Variations in genetic predisposition partly explain why some people are more susceptible than others are to a particular environmental carcinogen. Many genes involved are not cancer genes; they do not themselves induce cancer. Rather, they code for enzymes with vital normal functions, mainly to metabolize chemicals, breaking them down for excretion. These normal processes detoxify many chemicals to protect the body. In metabolizing some chemicals, however, they produce other chemicals that may damage DNA and induce cancer. Some of these genes assume different forms in different people, resulting in different rates of metabolizing various chemicals. A raised metabolic rate may decrease or increase the caner risk of a chemical to which one is exposed, depending on whether the chemical itself or its metabolic product is carcinogenic. The study of how genetic and environmental factors interact in cancer risks is becoming a fast growing science, molecular epidemiology.[xxv]
Cancers that are not inherited are called “sporadic.” This means not that they have no genetic component but that their genetics occurs not in germ cells but in somatic cells, which constitute the bulk of our body. Some somatic cells, such as muscle cells or neurons in the brain, stop dividing upon maturity. They can grow bigger in size or establish more connections, but their numbers do not multiply. Cancer seldom if ever appears in such non-dividing cells. It appears in tissues where cells die and are replenished by new cell divisions.[xxvi]
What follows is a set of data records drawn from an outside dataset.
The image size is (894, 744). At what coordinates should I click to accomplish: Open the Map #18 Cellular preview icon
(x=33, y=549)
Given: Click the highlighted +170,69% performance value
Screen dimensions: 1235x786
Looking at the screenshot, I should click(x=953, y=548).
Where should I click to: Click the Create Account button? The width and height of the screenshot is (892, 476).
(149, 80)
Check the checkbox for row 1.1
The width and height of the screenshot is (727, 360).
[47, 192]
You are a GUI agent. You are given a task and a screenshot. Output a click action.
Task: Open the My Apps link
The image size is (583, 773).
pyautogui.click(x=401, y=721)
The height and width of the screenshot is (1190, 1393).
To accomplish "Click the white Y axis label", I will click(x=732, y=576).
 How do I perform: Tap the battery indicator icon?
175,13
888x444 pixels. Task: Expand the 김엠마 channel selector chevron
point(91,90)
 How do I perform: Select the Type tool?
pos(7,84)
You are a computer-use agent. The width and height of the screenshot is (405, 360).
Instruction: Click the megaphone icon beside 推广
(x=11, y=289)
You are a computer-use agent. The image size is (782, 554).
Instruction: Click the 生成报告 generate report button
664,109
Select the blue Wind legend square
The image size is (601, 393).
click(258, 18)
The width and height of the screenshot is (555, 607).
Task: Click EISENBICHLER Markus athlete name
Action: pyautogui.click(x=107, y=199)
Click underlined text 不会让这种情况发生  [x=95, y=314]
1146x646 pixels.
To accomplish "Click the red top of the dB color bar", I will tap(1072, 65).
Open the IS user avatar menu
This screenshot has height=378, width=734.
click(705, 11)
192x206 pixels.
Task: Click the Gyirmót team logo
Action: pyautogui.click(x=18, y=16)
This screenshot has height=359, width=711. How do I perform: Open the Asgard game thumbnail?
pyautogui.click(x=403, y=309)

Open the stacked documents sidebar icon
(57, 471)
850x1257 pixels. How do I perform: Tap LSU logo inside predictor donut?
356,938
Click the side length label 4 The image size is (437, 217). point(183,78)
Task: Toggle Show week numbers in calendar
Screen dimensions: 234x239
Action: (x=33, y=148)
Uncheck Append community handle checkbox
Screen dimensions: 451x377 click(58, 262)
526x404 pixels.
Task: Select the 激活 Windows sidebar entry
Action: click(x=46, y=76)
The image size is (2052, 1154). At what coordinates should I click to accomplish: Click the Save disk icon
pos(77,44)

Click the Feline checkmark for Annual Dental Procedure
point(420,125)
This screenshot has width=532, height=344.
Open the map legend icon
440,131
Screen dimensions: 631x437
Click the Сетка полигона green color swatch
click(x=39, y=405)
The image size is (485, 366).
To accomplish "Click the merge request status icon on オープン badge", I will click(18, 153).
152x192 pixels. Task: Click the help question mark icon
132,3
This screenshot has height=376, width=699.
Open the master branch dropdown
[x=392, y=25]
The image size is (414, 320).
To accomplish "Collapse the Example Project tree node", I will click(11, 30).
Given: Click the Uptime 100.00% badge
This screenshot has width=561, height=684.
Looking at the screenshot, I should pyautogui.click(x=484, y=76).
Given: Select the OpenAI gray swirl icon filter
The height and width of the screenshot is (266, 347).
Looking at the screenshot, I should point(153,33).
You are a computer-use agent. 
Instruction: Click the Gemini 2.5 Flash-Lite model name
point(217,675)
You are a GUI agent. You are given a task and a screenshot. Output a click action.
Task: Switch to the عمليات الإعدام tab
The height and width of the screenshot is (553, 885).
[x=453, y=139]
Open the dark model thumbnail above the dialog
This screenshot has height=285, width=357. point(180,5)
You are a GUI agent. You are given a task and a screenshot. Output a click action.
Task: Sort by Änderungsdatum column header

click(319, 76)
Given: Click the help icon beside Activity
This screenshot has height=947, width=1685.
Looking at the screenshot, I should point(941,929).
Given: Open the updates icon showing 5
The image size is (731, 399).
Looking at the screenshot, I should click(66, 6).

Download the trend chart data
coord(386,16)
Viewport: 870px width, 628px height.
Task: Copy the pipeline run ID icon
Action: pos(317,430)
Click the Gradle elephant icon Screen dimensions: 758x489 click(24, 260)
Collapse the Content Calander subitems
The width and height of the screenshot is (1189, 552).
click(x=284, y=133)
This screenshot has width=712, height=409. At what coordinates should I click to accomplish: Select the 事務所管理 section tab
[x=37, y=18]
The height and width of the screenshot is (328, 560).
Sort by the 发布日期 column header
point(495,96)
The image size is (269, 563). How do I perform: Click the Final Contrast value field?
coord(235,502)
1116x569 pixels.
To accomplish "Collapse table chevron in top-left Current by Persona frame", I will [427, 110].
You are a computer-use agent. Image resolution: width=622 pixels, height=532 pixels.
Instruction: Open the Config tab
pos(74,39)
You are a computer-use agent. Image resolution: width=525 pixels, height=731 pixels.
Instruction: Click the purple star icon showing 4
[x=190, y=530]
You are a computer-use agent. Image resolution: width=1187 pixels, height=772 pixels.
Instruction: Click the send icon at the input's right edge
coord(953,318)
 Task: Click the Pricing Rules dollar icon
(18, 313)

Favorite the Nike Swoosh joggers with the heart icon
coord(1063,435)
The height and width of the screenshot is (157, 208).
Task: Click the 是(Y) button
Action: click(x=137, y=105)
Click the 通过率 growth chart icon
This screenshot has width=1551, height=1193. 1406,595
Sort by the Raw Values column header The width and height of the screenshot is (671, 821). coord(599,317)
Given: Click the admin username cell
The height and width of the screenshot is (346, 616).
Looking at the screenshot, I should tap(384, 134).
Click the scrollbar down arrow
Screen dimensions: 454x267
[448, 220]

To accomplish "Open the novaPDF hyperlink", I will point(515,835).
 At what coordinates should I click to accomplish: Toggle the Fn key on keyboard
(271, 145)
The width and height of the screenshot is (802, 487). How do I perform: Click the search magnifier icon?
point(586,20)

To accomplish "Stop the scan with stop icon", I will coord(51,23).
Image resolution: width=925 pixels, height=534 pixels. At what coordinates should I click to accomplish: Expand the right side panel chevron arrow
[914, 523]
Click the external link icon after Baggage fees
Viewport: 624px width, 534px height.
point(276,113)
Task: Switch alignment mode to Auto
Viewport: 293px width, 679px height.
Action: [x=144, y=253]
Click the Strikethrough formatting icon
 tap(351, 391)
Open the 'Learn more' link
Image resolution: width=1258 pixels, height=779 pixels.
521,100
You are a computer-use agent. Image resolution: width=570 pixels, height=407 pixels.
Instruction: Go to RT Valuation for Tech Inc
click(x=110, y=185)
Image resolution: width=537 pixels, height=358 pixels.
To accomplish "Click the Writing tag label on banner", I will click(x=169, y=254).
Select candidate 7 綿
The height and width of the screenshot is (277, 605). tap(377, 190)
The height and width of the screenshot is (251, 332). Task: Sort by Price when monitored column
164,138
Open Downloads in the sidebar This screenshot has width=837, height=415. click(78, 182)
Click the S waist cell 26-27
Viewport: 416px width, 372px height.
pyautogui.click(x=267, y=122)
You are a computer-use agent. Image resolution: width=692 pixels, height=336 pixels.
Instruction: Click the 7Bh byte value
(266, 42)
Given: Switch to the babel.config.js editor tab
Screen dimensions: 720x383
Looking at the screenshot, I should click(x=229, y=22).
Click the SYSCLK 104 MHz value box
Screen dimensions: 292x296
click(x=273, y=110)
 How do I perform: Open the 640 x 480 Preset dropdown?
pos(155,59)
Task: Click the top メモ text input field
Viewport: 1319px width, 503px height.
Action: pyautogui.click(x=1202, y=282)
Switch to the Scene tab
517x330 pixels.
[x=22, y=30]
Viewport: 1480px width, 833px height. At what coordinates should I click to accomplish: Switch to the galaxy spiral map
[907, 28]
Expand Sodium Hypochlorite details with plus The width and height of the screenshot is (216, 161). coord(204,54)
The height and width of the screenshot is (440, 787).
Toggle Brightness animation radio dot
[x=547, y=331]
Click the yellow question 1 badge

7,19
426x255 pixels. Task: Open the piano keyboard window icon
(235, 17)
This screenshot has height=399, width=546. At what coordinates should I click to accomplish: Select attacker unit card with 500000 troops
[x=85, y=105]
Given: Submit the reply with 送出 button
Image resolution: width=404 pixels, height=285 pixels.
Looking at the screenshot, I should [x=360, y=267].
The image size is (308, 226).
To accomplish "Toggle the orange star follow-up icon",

Cell division is a genetic process in which a cell passes its genes onto two daughter cells, each of which is a clone or exact of itself, unless accidents occur. Accidents are rare but not impossible. The genes in a cell may have suffered a mutation, or some mistakes may occur in DNA replication and recombination during cell division. Most mutations or mishaps are deleterious and are promptly eliminated with demise of the cell. One rare occasion, however, a genetic mutation confers a survival advantage to a somatic cell. Then the cell prospers and proliferates, happily passing the beneficial gene to its progenies. If luck has it that a second beneficial mutation renders one of the progenies even more competitive, then it would multiply and amplify the mutated gene. Cycles of random mutations followed by survival of the fittest are the essence of Darwinian evolution. In evolution on the cellular level cancer originates. The mutated genes that enable cells to proliferate abnormally are called oncogenes, cancer genes.[xxvii]
For somatic cells, cancerous growth represents the consummate Darwinian ideal of passing one’s genes to as many progenies as possible. Sure, cancer kills the organism, but possibilities for somatic cells are bound by an organism’s lifespan anyway. Cancerous cells are making the best of their possibilities.
On the level of organisms, however, the cancerous ideal is selfish and subversive. Equipped with germ cells to produce younger generations, organisms have much more opportunity and longer time to evolve countermeasures. Our bodies are equipped with many mechanisms that regulate cell division and suppress insurgency. To overcome these hurdles, somatic cells require four to seven genetic events to become fully malignant.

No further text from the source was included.